- [Task statement]: Copy the lines below verbatim, beginning with the line that contains "Where should I" and continuing through the end of the records. Omit the pictures from your copy.

>> Start Excerpted records

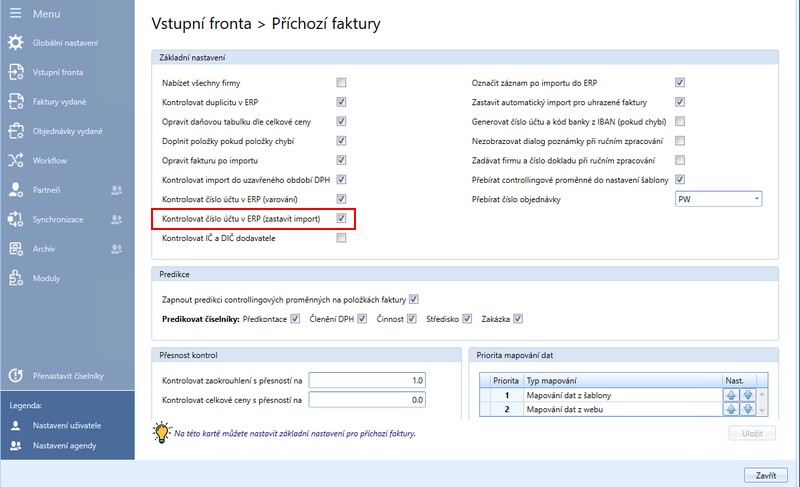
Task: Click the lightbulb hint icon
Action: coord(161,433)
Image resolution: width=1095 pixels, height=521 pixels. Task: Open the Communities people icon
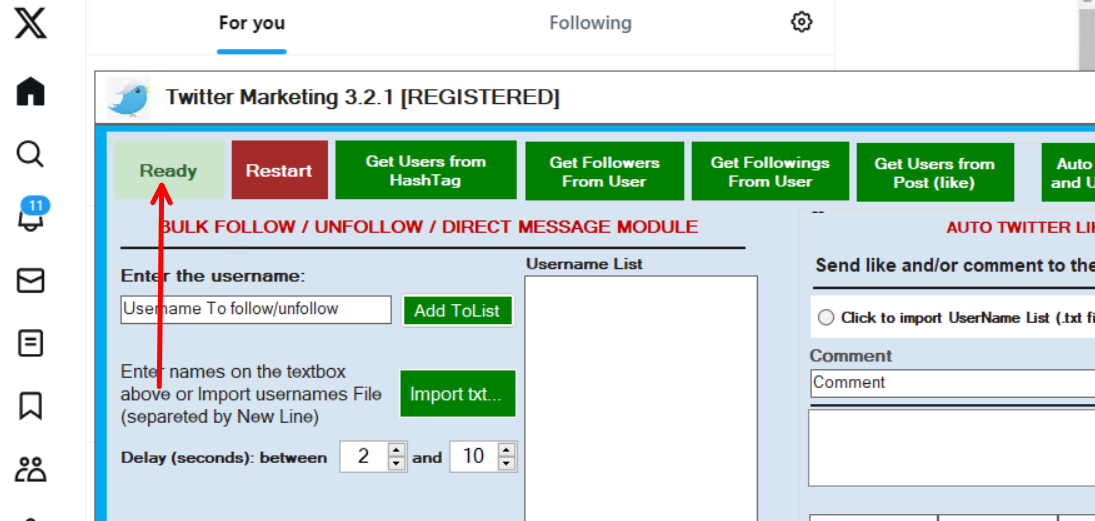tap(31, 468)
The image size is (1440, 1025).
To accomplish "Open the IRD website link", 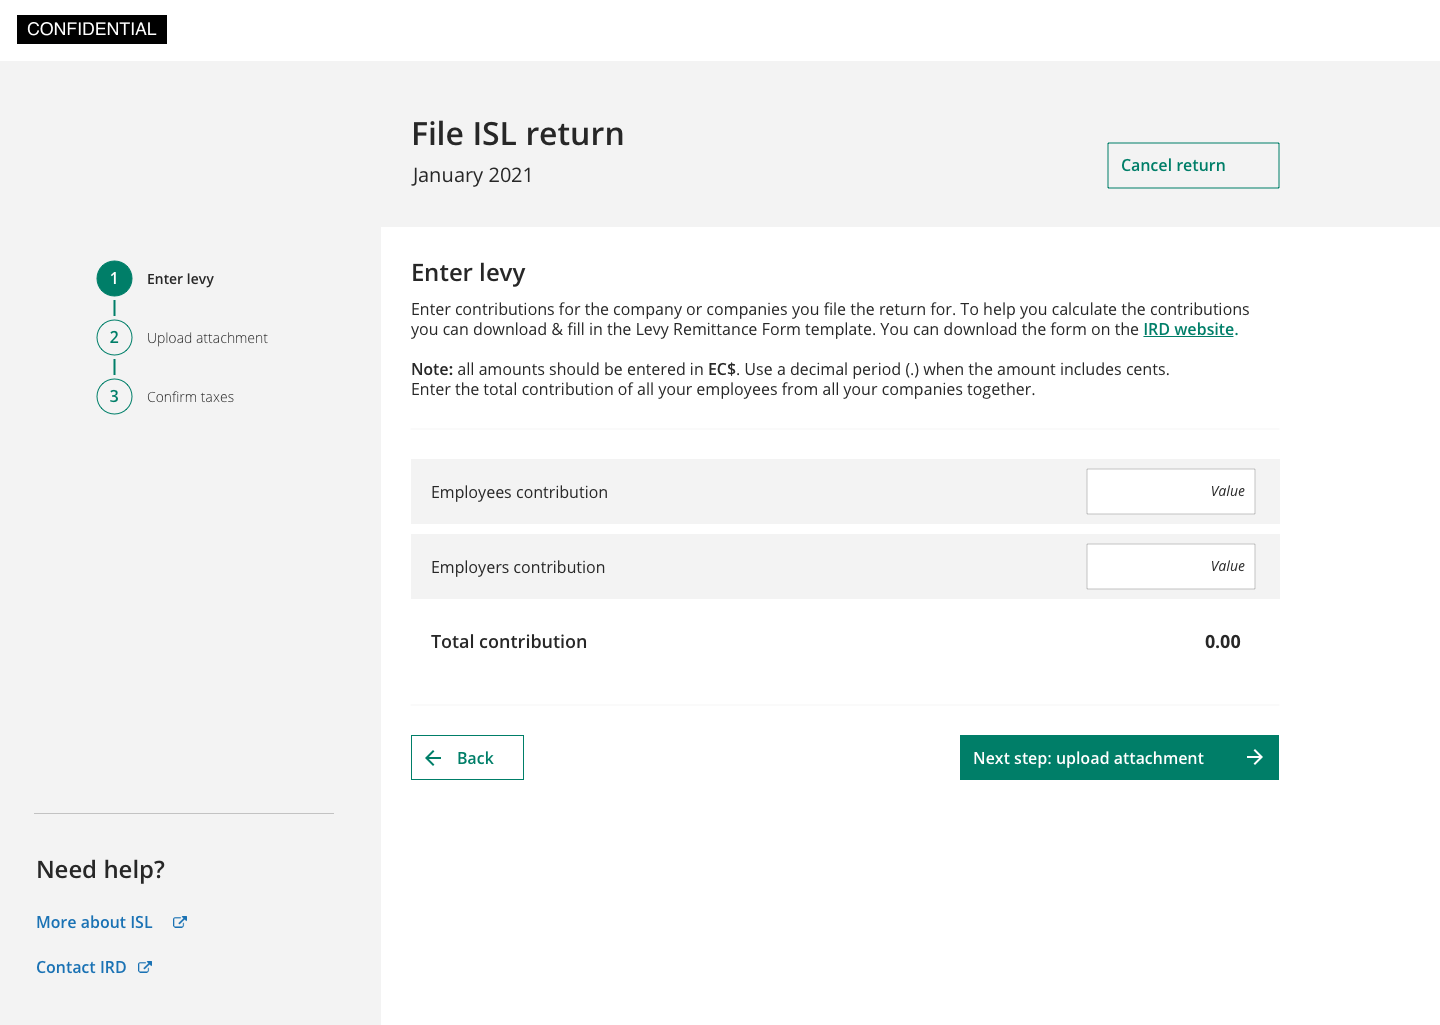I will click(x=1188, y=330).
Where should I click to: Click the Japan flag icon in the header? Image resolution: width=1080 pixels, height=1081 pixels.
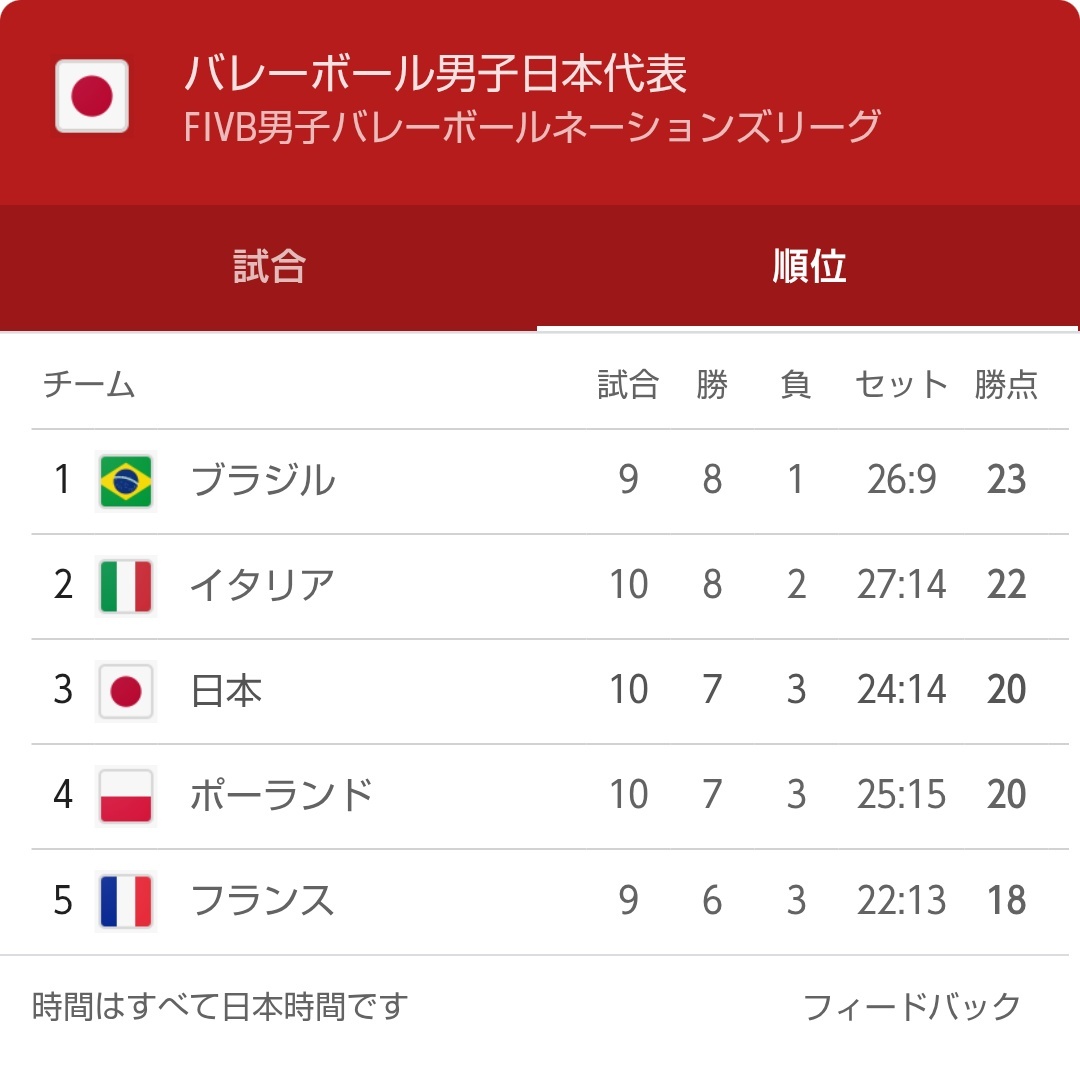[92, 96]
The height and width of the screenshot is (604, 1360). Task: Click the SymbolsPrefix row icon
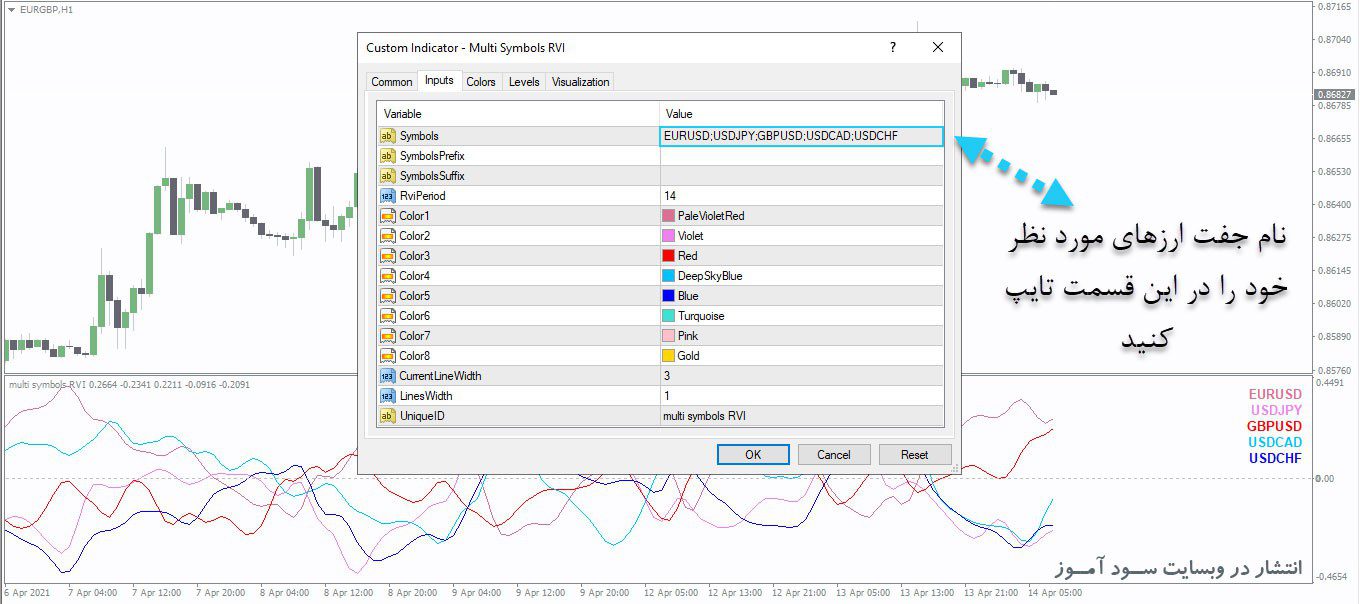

>> End Excerpted records

- [Task response]:
Where should I click to: Click the Japan flag icon in the header? Image resolution: width=1080 pixels, height=1081 pixels.
[92, 96]
The height and width of the screenshot is (604, 1360). Task: Click the SymbolsPrefix row icon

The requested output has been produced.